Case #1. I once had a friend who had a small tattoo on his ankle. This was his only tattoo, but it was important to him. It was a set of Chinese characters, and I asked him what they meant. He told me, “truth.” We’d met in a bar, medicating our sadness over lost loves. I never asked what the tattoo was for, but he told me that it had something to do with his first wife and his daughters, who lived in another town several hours distant, and not the second wife who had thrown him out around the time we met.
Case #2. Ashley Alexandra Dupré has tattoos in different languages (but not English) on different parts of her body. One of them, tutela valui, had the Latin scholars in New York stumped for a while. Seems to mean something like I had strong protection, or I was strong by means of a protector. She has others that are life-affirming sayings and others still that are said to have served as reminders to stay off drugs and clean up her life. She was the call girl, known as Kristen, whose life style led her in and out of escort service and eventually entangled her in Eliot Spitzer’s downfall in March 2008.
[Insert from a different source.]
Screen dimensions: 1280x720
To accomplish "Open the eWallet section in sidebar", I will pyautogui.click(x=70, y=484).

Case #3. Leonard Shelby has facts tattooed on his body so that he’ll remember them. Shelby has a mental condition, anterograde amnesia, that prevents him from forming new memories. Along with the tat’s, he “remembers” other facts with Polaroid photographs and paper notes. This doesn’t work that well for him, until he meets a woman with normal memory, who can help him keep it all straight. Along the way, she uses Leonard’s condition to manipulate him into scaring off a man who was harassing her. The fight nearly kills Leonard, who will soon enough find himself back at the place he started. Leonard is a fictional character in a movie.
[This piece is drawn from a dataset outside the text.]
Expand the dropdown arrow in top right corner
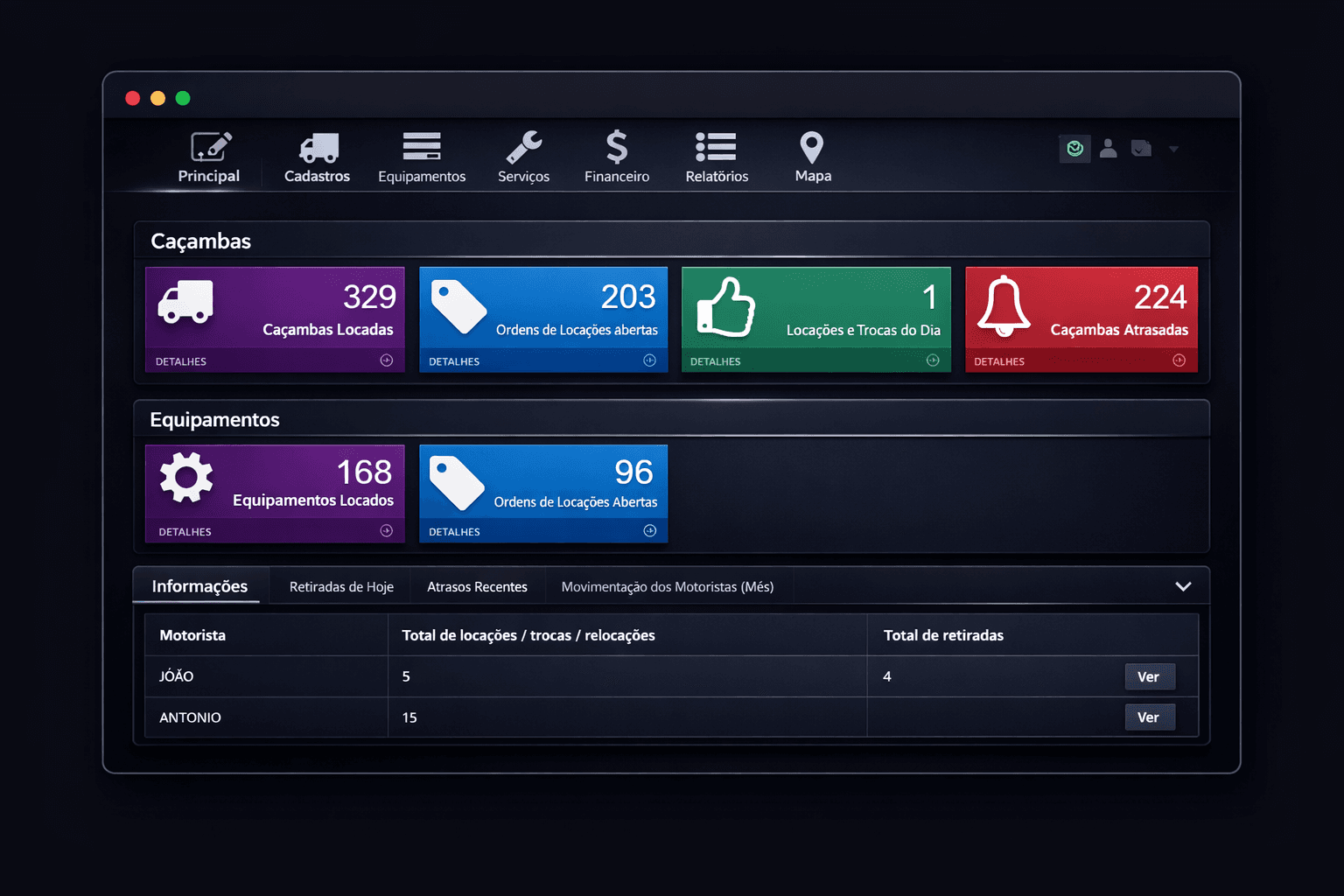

In a moral sense, we’re all Leonard Shelby, to one degree or another. Whether we’re shooting ink into our skin or not, most of us are doing something to remind ourselves of what we think is true, what we want to be, and what or who we would like to honor. It doesn’t mean that we’re naturally bad, because we’re not. It just means we all need some help to remember things that are important.
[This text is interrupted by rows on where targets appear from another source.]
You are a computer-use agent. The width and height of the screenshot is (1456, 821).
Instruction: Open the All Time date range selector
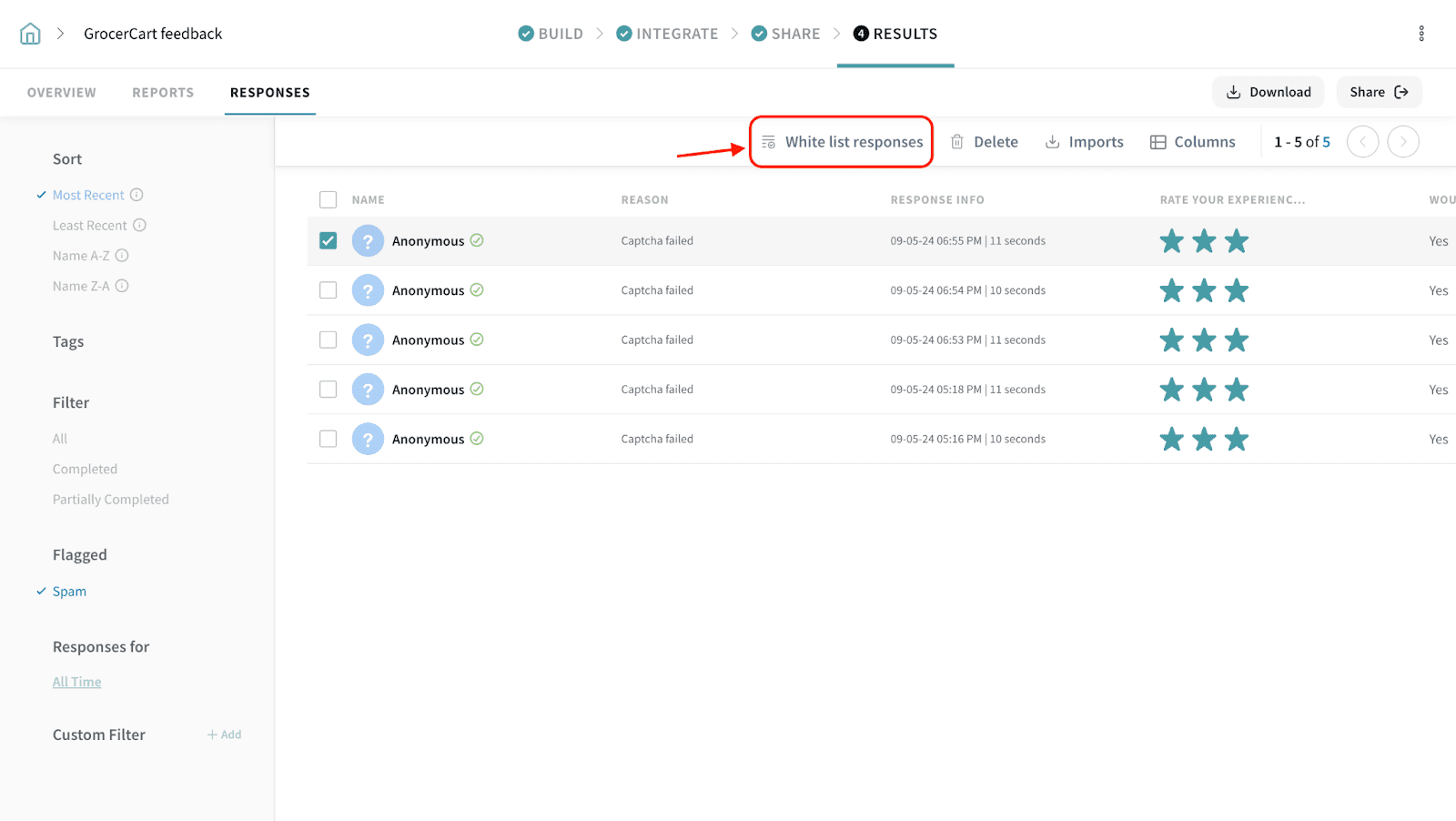point(77,682)
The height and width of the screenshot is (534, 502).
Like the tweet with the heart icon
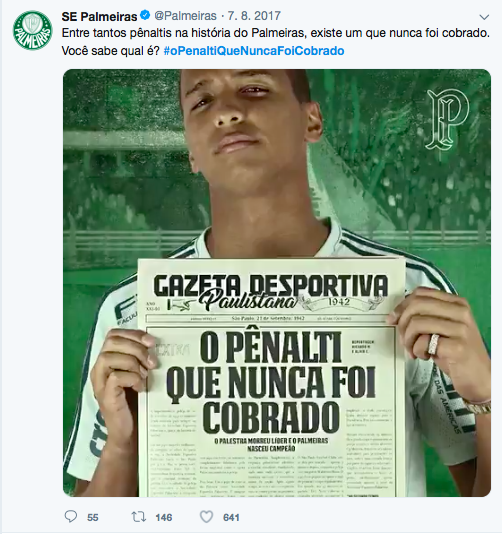point(206,517)

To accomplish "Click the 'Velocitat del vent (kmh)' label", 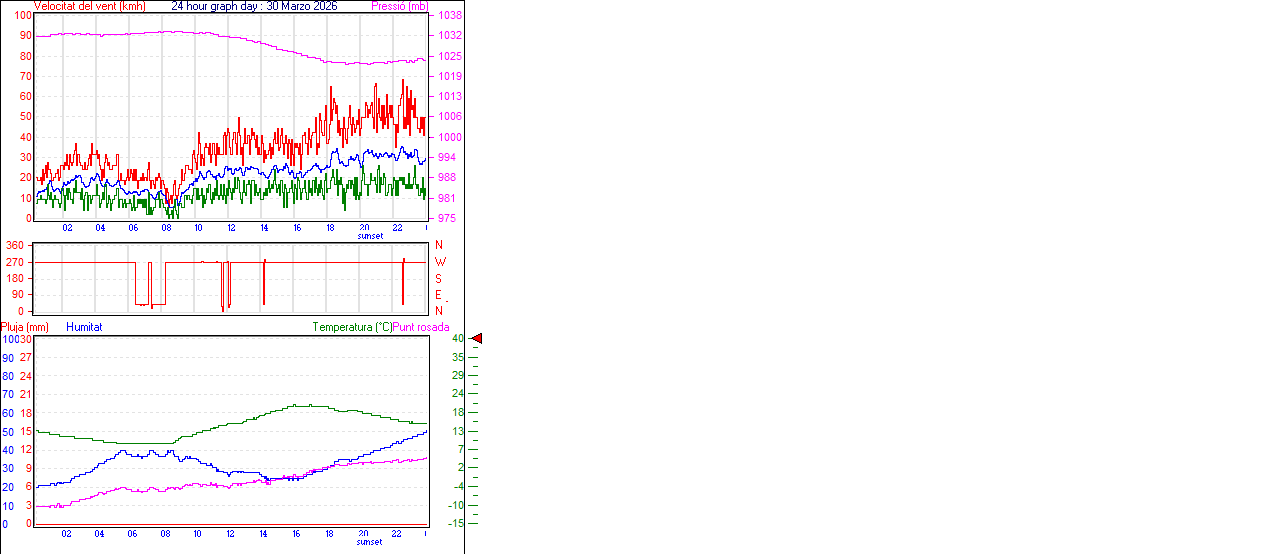I will pos(89,6).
It’s fitting that people would turn to tattoos for the toughest truths. Getting a tattoo is an aesthetic pleasure that takes shape with pain, breaks skin, must heal, and, if infected with the right bacteria, just might kill you. Like tattoos, the truth gets under your skin; it gets stuck to you and is hard to remove. Try to remove it, and you’ll probably have a scar, though of course rich people can get the right kind of surgery to permanently remove truth with very little pain and almost no scarring.
For most of us, though, the tattoos remain. Just like we do, they get old and fade with time. The meanings that the tattoos once had are no longer relevant. Whatever the case, we do with a tattoo what we do with the truth – live with it, figure out how to change it, or ignore it.